Segment Open

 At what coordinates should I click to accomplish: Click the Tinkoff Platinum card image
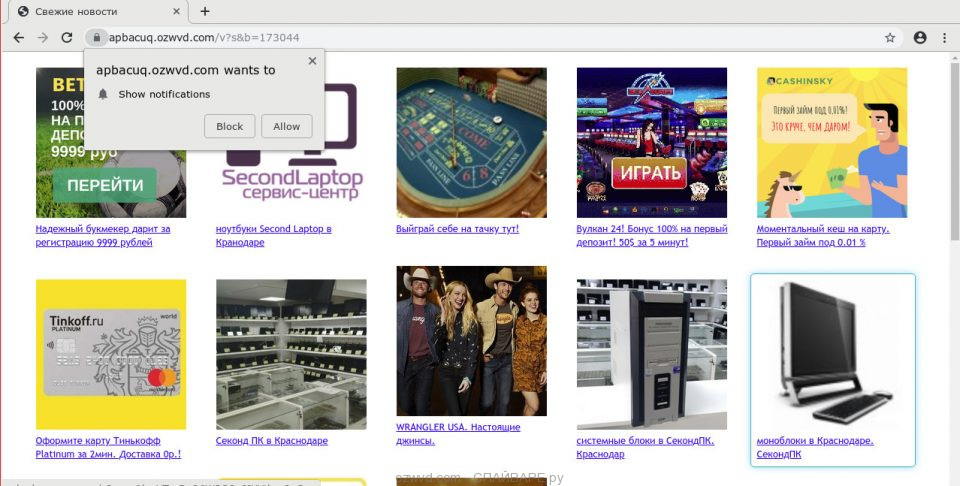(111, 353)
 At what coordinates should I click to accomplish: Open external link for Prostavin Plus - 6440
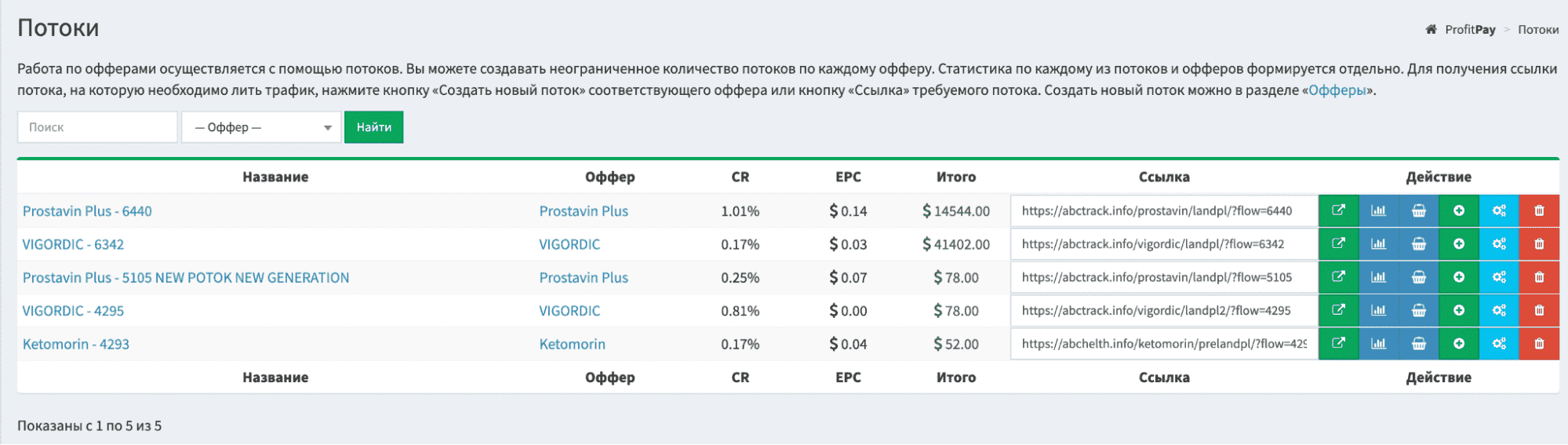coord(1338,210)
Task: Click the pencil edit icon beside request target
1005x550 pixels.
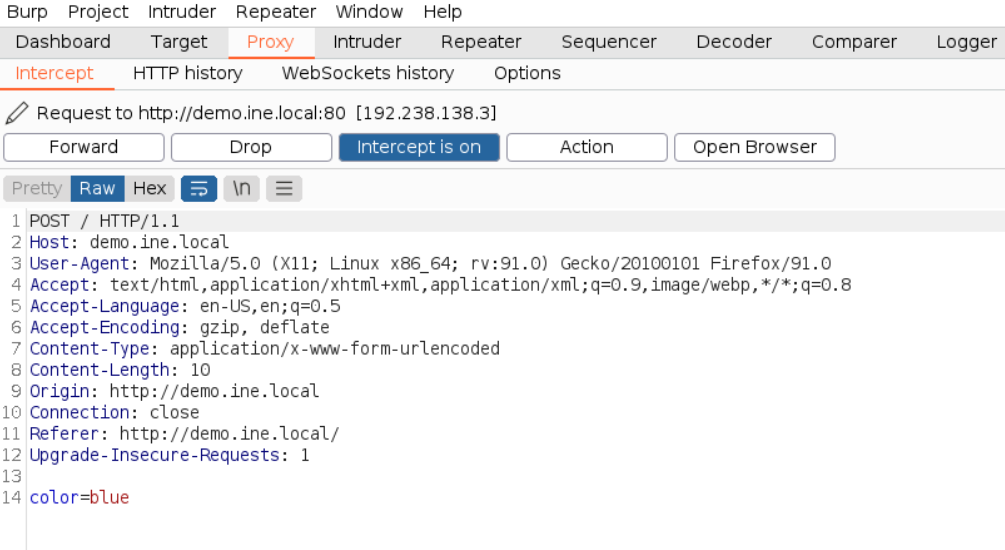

Segment Closed
Segment Open

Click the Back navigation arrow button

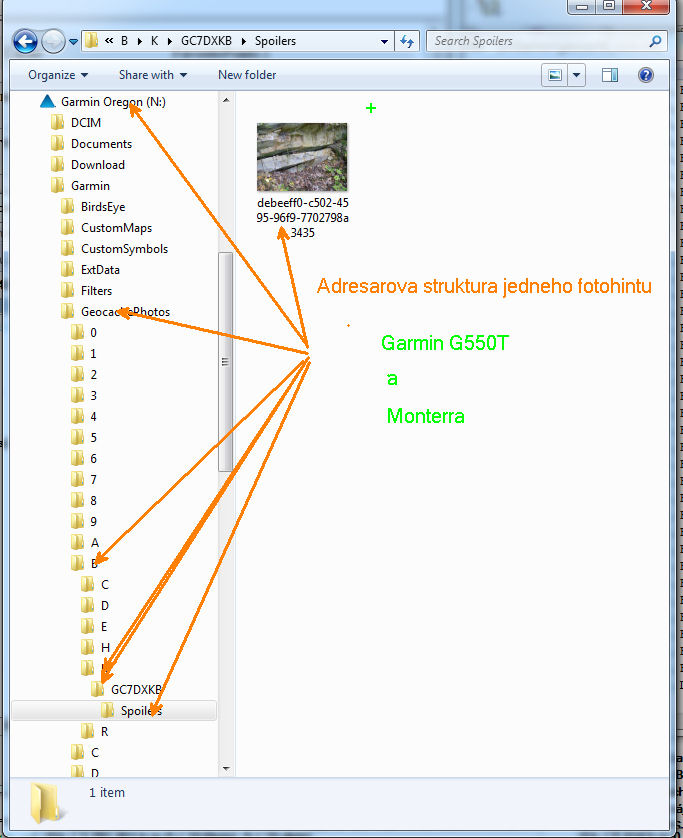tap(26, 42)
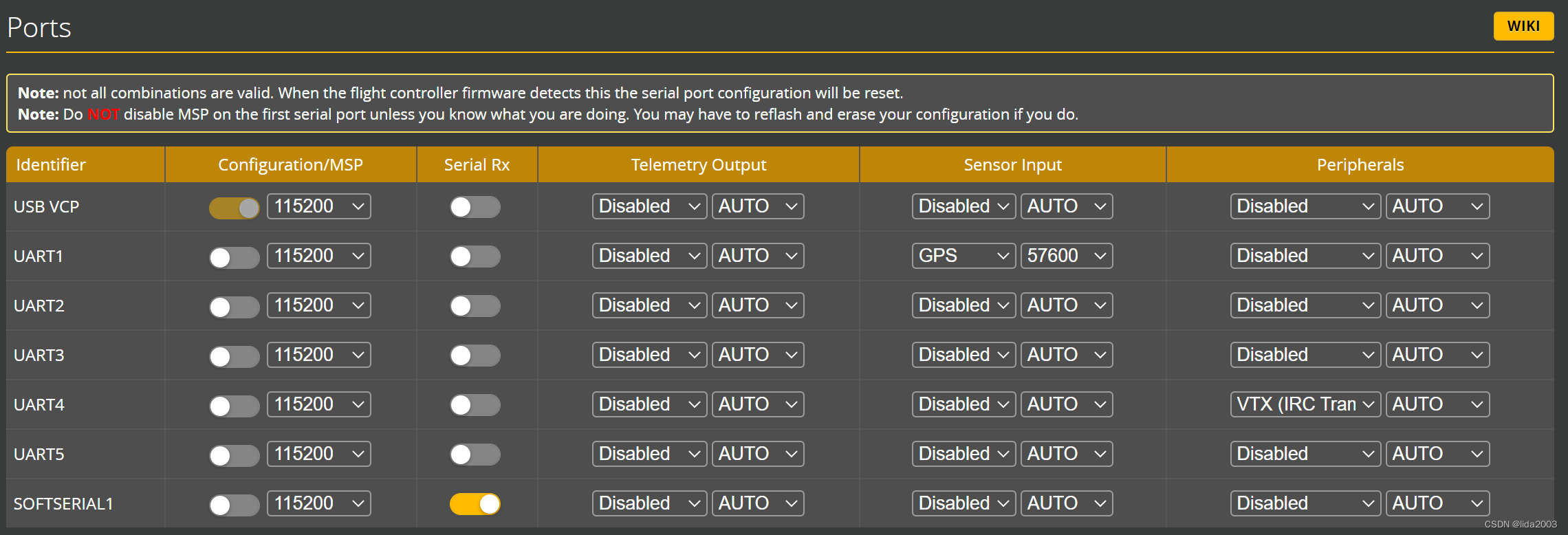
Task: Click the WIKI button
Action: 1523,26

Segment Closed

[Problem details]
The output is the stretch above from the line with "At what coordinates should I click to accomplish: Open" through the line with "1005x550 pixels.", copied word for word with both ends kept and every picture dropped.

[Exercise result]
 At what coordinates should I click to accomplish: Open external link for Prostavin Plus - 6440
coord(1338,210)
Task: Click the pencil edit icon beside request target
1005x550 pixels.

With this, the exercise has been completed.